Performant Oracle programming: perl

In the last installment, we looked at the fundamentals of efficient Oracle programming with C#. In particular, we saw how to use bind variables and how to perform array processing. Now lets take a look at perl.

I have a strong affection for perl: I started using perl somewhere in the early nineties and did some simple hacking to allow the Oracle interface of the day - oraperl - to use stored procedures. My very first true performance monitoring tools were all written using perl. Perl has always had good support for Oracle and it's possible to write very efficient and powerful Oracle database utilities in perl.

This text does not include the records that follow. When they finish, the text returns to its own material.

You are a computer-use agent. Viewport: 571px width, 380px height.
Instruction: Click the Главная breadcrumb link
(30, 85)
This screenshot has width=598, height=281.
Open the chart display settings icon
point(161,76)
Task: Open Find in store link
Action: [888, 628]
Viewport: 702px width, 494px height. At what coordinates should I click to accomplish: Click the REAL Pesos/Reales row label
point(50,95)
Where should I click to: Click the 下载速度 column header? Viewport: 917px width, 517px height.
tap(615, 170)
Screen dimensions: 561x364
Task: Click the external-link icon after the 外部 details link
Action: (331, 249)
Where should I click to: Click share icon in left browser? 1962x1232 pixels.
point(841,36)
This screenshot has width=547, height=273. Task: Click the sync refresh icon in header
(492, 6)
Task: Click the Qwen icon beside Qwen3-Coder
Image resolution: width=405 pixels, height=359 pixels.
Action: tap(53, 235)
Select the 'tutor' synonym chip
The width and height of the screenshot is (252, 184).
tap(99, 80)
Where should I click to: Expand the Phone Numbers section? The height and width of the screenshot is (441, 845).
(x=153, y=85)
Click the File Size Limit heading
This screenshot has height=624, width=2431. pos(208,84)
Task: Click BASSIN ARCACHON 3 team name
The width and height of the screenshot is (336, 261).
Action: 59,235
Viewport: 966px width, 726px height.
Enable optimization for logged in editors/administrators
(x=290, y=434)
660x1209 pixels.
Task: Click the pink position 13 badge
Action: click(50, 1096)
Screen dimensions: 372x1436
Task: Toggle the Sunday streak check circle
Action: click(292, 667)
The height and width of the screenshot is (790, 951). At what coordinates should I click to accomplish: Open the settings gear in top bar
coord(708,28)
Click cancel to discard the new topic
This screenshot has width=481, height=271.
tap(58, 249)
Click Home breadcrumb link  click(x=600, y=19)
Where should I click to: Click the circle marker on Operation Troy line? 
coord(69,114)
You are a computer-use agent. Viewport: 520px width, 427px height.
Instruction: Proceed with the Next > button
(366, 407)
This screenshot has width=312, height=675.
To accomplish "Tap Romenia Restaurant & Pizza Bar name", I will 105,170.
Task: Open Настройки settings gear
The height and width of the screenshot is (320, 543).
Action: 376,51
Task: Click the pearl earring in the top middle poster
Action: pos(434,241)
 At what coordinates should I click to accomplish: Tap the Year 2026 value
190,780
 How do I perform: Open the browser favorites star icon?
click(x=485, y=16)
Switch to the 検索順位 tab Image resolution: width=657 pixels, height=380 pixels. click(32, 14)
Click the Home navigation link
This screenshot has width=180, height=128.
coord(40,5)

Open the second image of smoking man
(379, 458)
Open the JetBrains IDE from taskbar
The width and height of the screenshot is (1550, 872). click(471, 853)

You can get the perl program that implements the examples in this posting here.

Thanks for all the perl!

Anyone who uses perl with Oracle today owes a debt of thanks to the many people who have maintained the Oracle perl interface (DBD::Oracle) over the years.

Kevin Stock created the original perl 4 "oraperl" modules, which Tim Bunce used to create the modern DBD::Oracle. Tim maintained it for many years, but handed it over to John Scoles of the Pythian group in 2006. Pythian are now sponsoring the ongoing maintenance of DBD::Oracle and they do this without any particular expectation of financial reward. It demonstrates what great guys and outstanding members of the Oracle community they are, and those of us using DBD::Oracle owe them a debt of gratitude. The Pythian hosted home page for DBD::Oracle is here.

Bind variables

As with most languages, it's easier in perl to use literals than to use bind variables. So for instance, in the following snippet we issue the same SQL statement in a loop, but because we are inserting the literal value of the variable "$x_value" into the SQL on line 236, Oracle will consider every SQL to be a unique statement.

To use bind variables, it's simply required that you insert a placeholder in your SQL text - either a "?" or numbered parameters like ":1", and then assign them values with the bind_param call (see line 184 below). Note that we prepare the statement only once (on line 179) even though we bind and execute it many times.

Using bind variables results in significant performance gains, both because of the reduction in parse time CPU and because of the reduced contention for library cache mutexes. When I ran the script I was the only user on the database so mutex contention was not an issue. Even so, the reduction in parse time resulted in an almost a 75% reduction in execution time:

Array Fetch

Array fetch is handled automatically by DBD::Oracle. The RowCacheSize property of the database handle sets the size of the fetch array, which by default is set to 500.

Perl supports a range of fetch methods: fetchrow_array, fetchrow_arrayref, fetchrow_hashref and fetchall_arrayref. DBD::Oracle uses array processing regardless of the DBI method you use to fetch your rows.

In the following example, we set the array fetch size, then process each row one at a time. DBD::Oracle fetches rows in batches behind the scenes.

We set the size of the array on line 61. You don't really need to do this unless you think that 500 is an inappropriate array size - perhaps if the row size is very small or very large.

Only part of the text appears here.